Urban farming became the bridge.
“I saw an opportunity to bring these worlds together through urban farming,” Erika explains. “Food security, healing, and economic opportunity are all connected.”
From Growing Power to Urban Growers Collective
Erika’s work in Chicago began through Growing Power, building on the legacy of her father’s groundbreaking urban agriculture efforts. After 15 years of leading the Chicago office, she recognized that the mission had evolved.
“Growing Power accomplished its mission. It seeded the field. It showed people what was possible,” she says.
Urban Growers Collective was founded as a new, hyper-focused organization rooted in Chicago. What started as a handful of projects grew steadily, season by season, into a network of urban farms now spanning 11 acres, along with mobile food programs that bring fresh produce directly into communities.
“These sites didn’t just pop up overnight,” Erika notes. “There are literally two decades of work behind them.”
At the heart of the organization is a belief that vegetables belong everywhere. In parks. In public spaces. In neighborhoods where people live and gather.

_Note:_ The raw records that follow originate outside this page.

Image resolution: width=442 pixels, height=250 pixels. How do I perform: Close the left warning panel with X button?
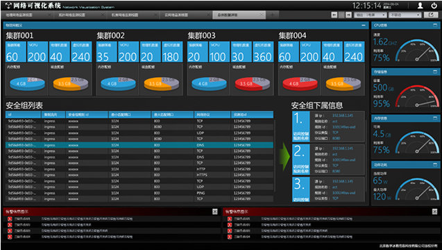(x=215, y=211)
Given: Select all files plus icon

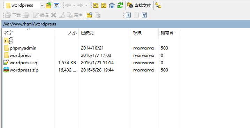Looking at the screenshot, I should (128, 15).
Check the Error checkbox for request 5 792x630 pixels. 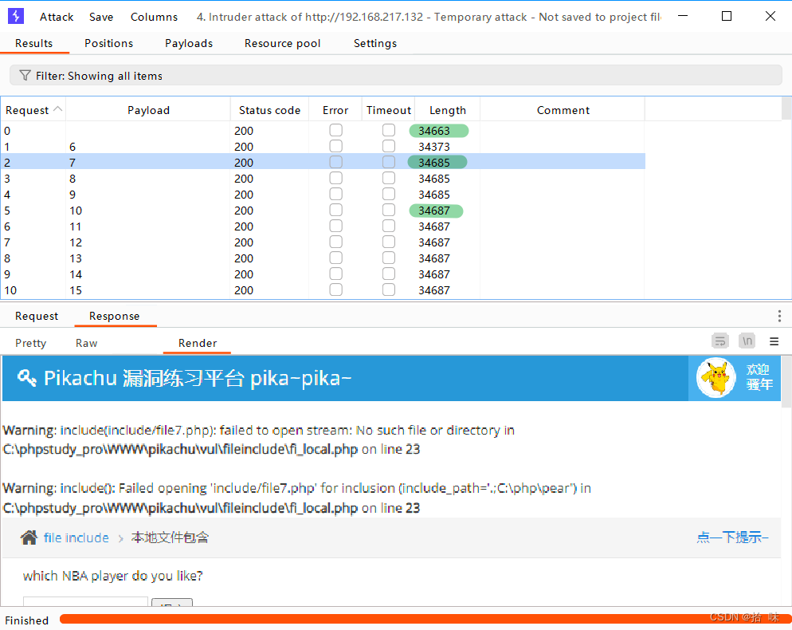(x=335, y=209)
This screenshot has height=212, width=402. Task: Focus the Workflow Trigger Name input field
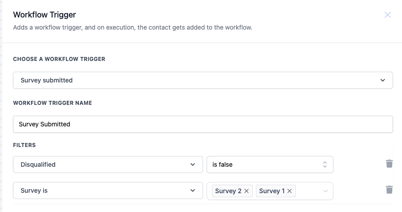coord(203,124)
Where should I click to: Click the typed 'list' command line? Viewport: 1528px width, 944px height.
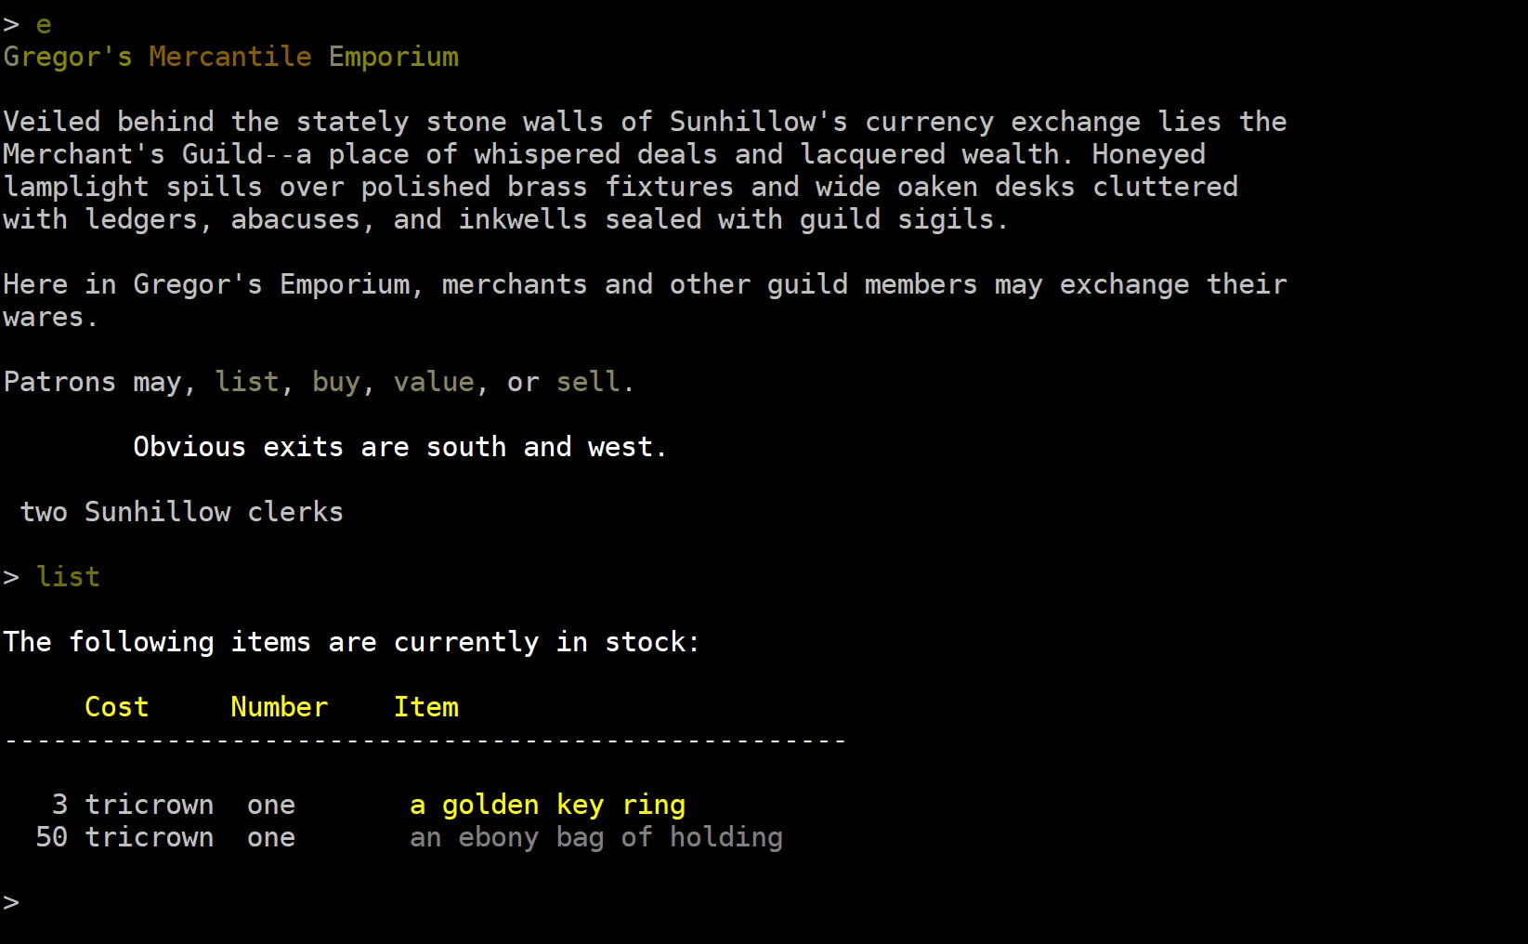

Urban Growers Collective does not just grow food. It creates safe spaces, jobs, and pathways for youth to become farming experts, community leaders, and advocates for change.
Innovation Through Circular Systems and Climate Action
One of the most ambitious expressions of Erika’s vision is the Green Era Campus, a project that integrates urban agriculture, renewable energy, and workforce development into a single ecosystem.
At its core is anaerobic digestion, a process that captures methane from food waste and converts it into renewable natural gas.
“This technology solves multiple problems at once,” Erika explains. “We keep food waste local, capture methane before it hits the atmosphere, generate clean energy, and grow more food.”
The result is a circular economy model that produces energy for thousands of households while supporting regenerative farming and job creation. It is climate action grounded in community.
For Erika, the innovation is not just technical. It is philosophical.
“We need to participate in the marketplace profitably, but without exploiting people or the environment,” she says. “And we need to bring everyone along with us.”
Community, Collective Power, and Long-Term Commitment
A recurring theme throughout the conversation is that none of this work happens quickly or in isolation.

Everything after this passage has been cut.